O novo mandato de Trump encontra condições bastante diferentes no setor espacial do que da última vez. Com a influência de ninguém menos que Elon Musk, que deve atuar no “Departamento de Eficiência Governamental”, a eficiência é, sem dúvidas, algo que será levado em consideração dentro da agência, especialmente por alguém diretamente envolvido com a SpaceX.

Como apontado por Jared, e por muitos outros, desenvolver, fabricar e lançar um novo satélite que opere em condições semelhantes às do Hubble custaria muito caro. Se já há hardware em órbita capaz de atender a comunidade acadêmica de forma satisfatória, por que não tentar consertá-lo? É claro que há um risco inerente em uma missão como essa, mas não há como negar que fazer ou não fazer isso é um ponto bastante debatível neste contexto.

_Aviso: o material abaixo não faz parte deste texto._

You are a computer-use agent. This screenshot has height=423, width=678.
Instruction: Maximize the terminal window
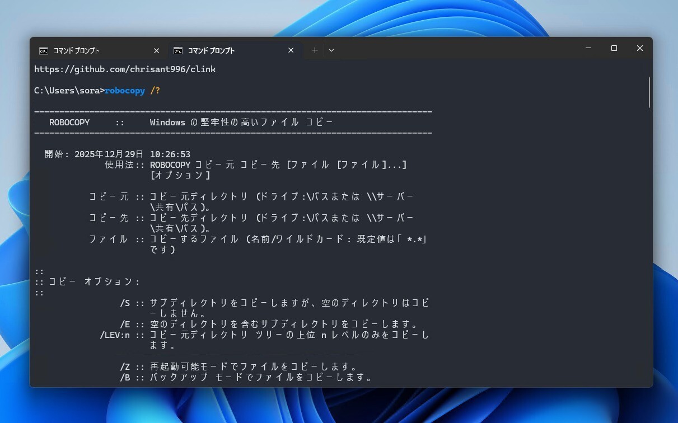(614, 49)
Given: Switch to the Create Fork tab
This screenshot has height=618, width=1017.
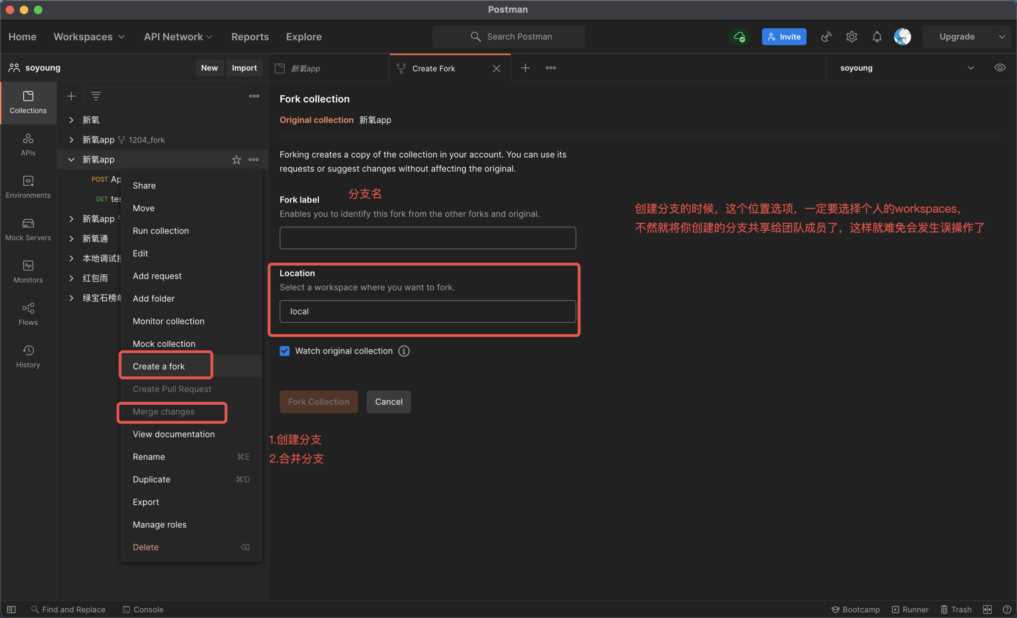Looking at the screenshot, I should pos(434,68).
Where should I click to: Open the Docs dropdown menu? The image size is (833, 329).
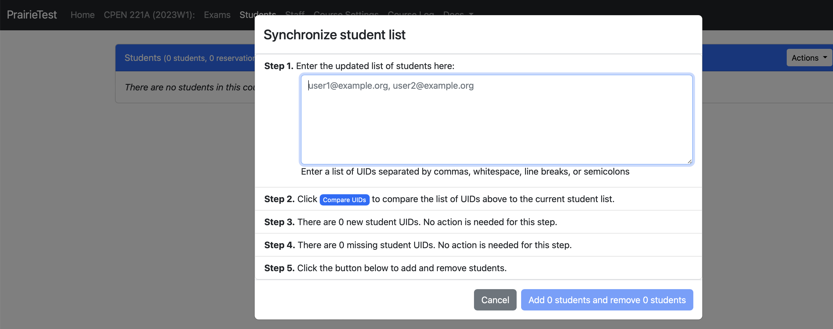point(459,14)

Ao entrar no cargo hoje ocupado por Bill Nelson, que voou a bordo do Ônibus Espacial como Especialista de Carga em 1986, Jared estará na posição ideal para dar a melhor chance possível para uma missão como essa acontecer. E não há dúvidas que ele tem interesse em ir em busca deste objetivo.

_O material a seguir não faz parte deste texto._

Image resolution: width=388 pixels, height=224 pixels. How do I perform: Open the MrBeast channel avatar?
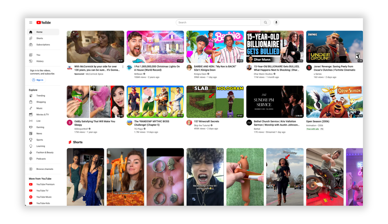click(130, 68)
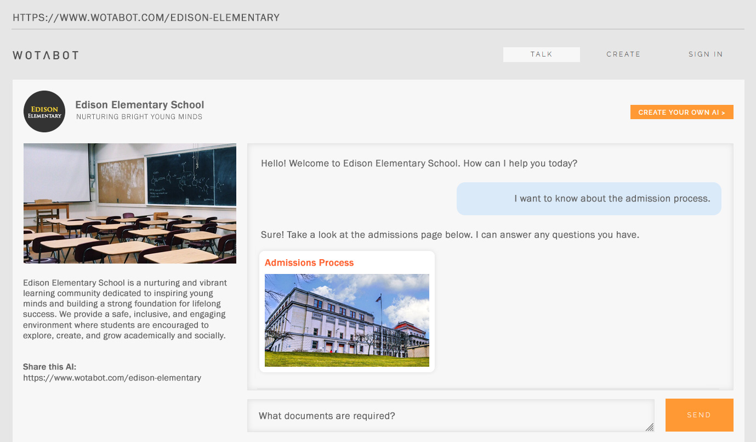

De qualquer forma, fazer isso acontecer não é algo simples. O Telescópio Espacial Hubble foi totalmente desenvolvido para ser capturado e reparado em órbita pelo Ônibus Espacial, que contava com um compartimento de carga enorme, bastante capacidade de carga e um braço robótico extremamente útil. Portanto, para que um mero reboost com a Crew Dragon seja feito, diversos procedimentos precisariam ser completamente revistos.

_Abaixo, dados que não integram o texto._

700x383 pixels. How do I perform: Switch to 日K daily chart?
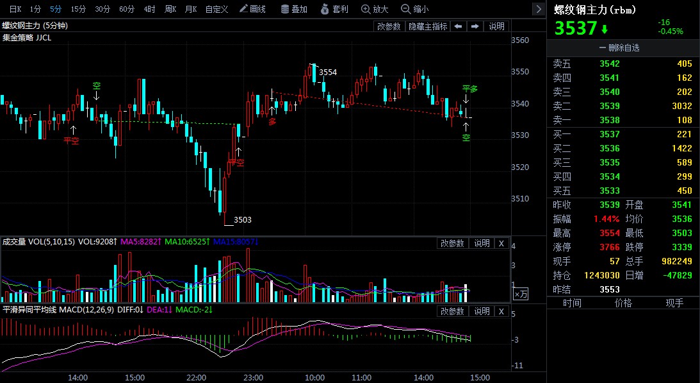(x=15, y=9)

Jared escreveu em um post de agradecimento à indicação ao cargo que “[…] o espaço possui um potencial incomparável para avanços em manufatura, biotecnologia, mineração e, talvez, até caminhos para novas fontes de energia. Inevitavelmente, haverá uma economia espacial próspera – uma que criará oportunidades para inúmeras pessoas viverem e trabalharem no espaço. Na NASA, perseguiremos essas possibilidades com paixão e inauguraremos uma era em que a humanidade se tornará uma verdadeira civilização exploradora do espaço.”, o que sugere sua inclinação a continuar (e talvez acelerar) a tendência da NASA em atuar em novas formas de fomentação do setor comercial espacial.

Como apontado por Scott Manley, um famoso YouTuber e comunicador científico, Jared Isaacman também possui uma profunda paixão pelo primeiro “A” que compõe a sigla NASA (National Aeronautics and Space Administration). O que, conjuntamente com seu interesse explícito no Hubble, nos sugere que ele não deixará de prestar atenção em todos os eixos de atuação da agência.

Gosto bastante do Jared e estou feliz pela escolha. Tenho minhas ressalvas sobre ter alguém tão próximo da SpaceX no cargo mais alto da NASA já que isso abre espaço para a agência deixar ser vista como um programa de estado e passar a ser vista como um programa de governo. Algo perigoso quando estamos falando de ciência e tecnologia de ponta. E, caso as coisas saiam do trilho no futuro, haverá motivos suficientes para criticar os esforços extremamente importantes para comercialização do espaço e que resultaram em diversos benefícios para a NASA e para o mundo.

De qualquer forma, uma coisa é certa: o futuro-não-tão-distante da exploração espacial será muito interessante.